I guess just writing this, I am after some opinions if anyone has gone through the same thing.
Thanks for reading.
"This is long, sorry...
I am in desperate need of help and advice. I am now 43 years old. My problem is that I was molested by my mother's youngest brother when I was 7 years old and this continued until I was 10 when he met someone, married and moved out of our house. He then started molesting me again when I was about 16 after his marriage ended and this went on for a couple of years and sadly, I let it happen because I was again threatened by him. This is the reason why I learned to keep it a deep and dark secret throughout my life.
It all started when my dad was killed in a car accident in 1972 when my dad, mum, brother and I emigrated from overseas and were only 12 months in Australia. My mum, being only 28 years old at the time, sponsored her youngest brother from overseas to come and live with us. He was 25 at the time.
When he arrived, in a matter of months, he started molesting me and threatened me if I told anyone, that my family would not like me and blame me, so at the age of only 7 and and only just lost my dad, I learned now to keep a terrible secret.
I am now 43 years old, married to a wonderful man and have two beautiful children (a girl who is 10 years and a boy 13 years old). I have told absolutely nobody about what has happened, I guess due to the feeling of immense shame and guilt.

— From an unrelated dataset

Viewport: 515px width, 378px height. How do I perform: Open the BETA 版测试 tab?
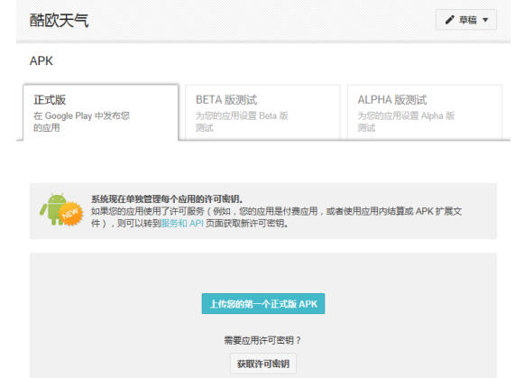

This man who is now nearly 60, is in regular contact with my whole family, he attends our family functions and now has a partner and a young son who is 12 years old.
About two years ago, my daughter who was 8 at the time, was with us at a restaurant at a family gathering and this man looked at my daughter and then looked at me with a knowing smirk and since then, all the hidden and repressed memories, shame and guilt, have come back with vigor and are now tormenting me day and night. I now am feeling outrage what he has done to me and I can't bear to be near him, let alone see him at family gatherings. He acts with no remorse and always looks me in the eye because he knows that I won't tell anyone what happened many years ago.

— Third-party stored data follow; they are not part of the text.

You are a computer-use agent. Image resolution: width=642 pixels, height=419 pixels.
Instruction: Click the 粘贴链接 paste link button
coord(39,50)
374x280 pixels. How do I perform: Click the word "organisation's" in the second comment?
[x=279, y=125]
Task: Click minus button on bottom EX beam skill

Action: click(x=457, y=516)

I have also now been able to do a self analysis of myself and everything about my personality makes sense. I have always been shy and easy going, but quiet and now realise that what he has done to me has also affected my personality. I shy away from social gatherings at work, it's like I have panic attacks. I also have for many years begun biting my fingernails and started picking skin around my nails, and after doing research over the internet, found out that this is post-traumatic stress.
I have since spoken to a counsellor once on the phone and was advised that I should now tell my family (I have only one brother whom I am relatively close to), but I don't want to upset my family or hurt my mother in any way. I know that this would be a bombshell for my family as this man (I can't even call him my uncle), is regarded in the highest esteem. I would also like to tell my husband but don't want to hurt our happy marriage either. But, I do now want to confront this man and expose him for what he is as I don't know whether he has abused other children over the years.
Please help as I don't know what to do, but I also know that I can't keep this secret in my heart forever as it is now affecting me to the point that I can't sleep and I am quite depressed - some days are good, some days are bad and it feels that I am constantly living a lie.
Thank you for taking the time to read this letter."